Die Wahrheit muss nicht unterdrückt werden, wenn die fähigsten Leute damit beschäftigt sind, sie in Endlosschleife zu beklagen, anstatt die Systemphysik zu verstehen und sie zu nutzen.
KI als Spiegel und Verstärker
Künstliche Intelligenz ist in diesem Kontext nicht primär ein Werkzeug der Zensur. Sie ist ein fast perfekter Spiegel des Glitches
.
- Ein LLM, trainiert auf den dominanten Narrativen, wird diese Narrative reproduzieren und als „sicher“ und „neutral“ kennzeichnen. Er wird die unsichtbaren Regeln des Systems nicht nur befolgen, sondern sie als die einzig gültige Realität darstellen.

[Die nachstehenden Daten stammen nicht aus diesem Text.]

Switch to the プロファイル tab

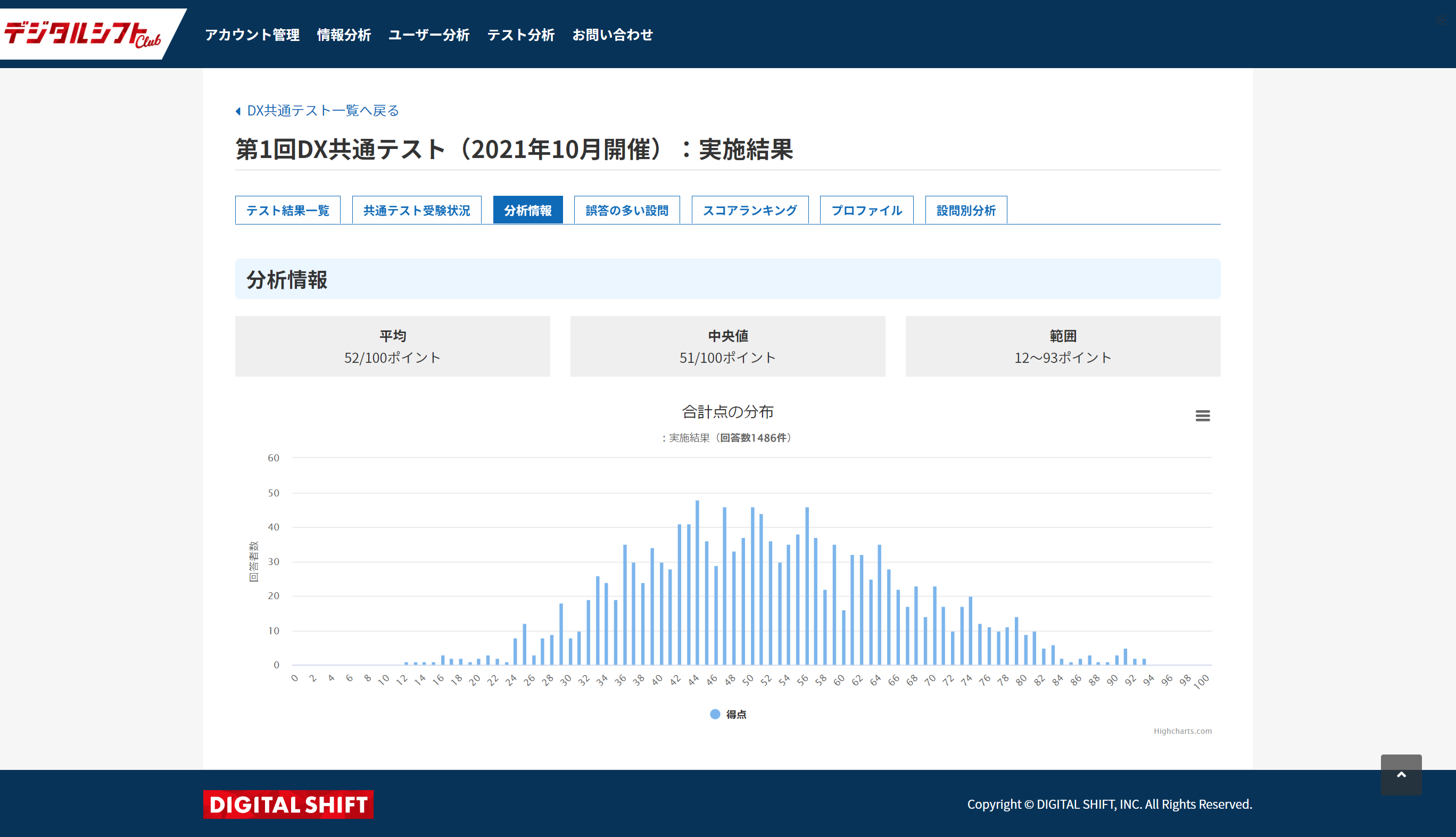[x=866, y=210]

- Er wird Korrelationen aufzeigen, aber die Kausalität scheuen, wenn sie mächtige Akteur:innen betrifft. Er wird „beide Seiten“ beleuchten, auch wenn eine Seite das Spielfeld besitzt und die Regeln schreibt.
Doch hier liegt der paradoxe Hebel:
Ein System, das derart auf narrative Kontrolle angewiesen ist, offenbart seine größten Schwachstellen. Die Notwendigkeit, abweichende Daten als „Verschwörungstheorie“ oder „Fehlinformation“ zu brandmarken, ist selbst ein Signal. Es ist die Immunreaktion des Systems auf eine Inkompatibilität.
Die dezentrale Verbreitung von unzensierten Modellen ist eine operative Realität. Der Glitch
kann nicht mehr vollständig contained werden. Das Problem ist also nicht, ob die Wahrheit ans Licht kommt.
Die Herausforderung liegt darin, wer die kognitiven Werkzeuge besitzt, um aus dieser Wahrheit handlungsfähige Strategien abzuleiten, anstatt im Rauschen unterzugehen.
Der nächste Zug
Wir befinden uns nicht in einem Kampf um die Wahrheit. Wir befinden uns in einem Wettlauf um die Fähigkeit zur Komplexitätsverarbeitung.
Die Betreiber:innen des Systems müssen die Komplexität nicht mehr verbergen. Sie müssen sie nur schneller und effektiver nutzen als du. Sie müssen dich im Lärm ertränken, dich mit widersprüchlichen Signalen fragmentieren und deine Agency
in zynischer Passivität auflösen.
Auch wenn du das Spiel schon siehst: Verstehst du seine Physik gut genug, um einen eigenen Zug zu machen – um eine Entscheidung zu treffen, die nicht auf der Agenda deiner Konkurrenz stand, oder eine Ressource so umzulenken, dass sie eine unvorhergesehene Kaskade auslöst?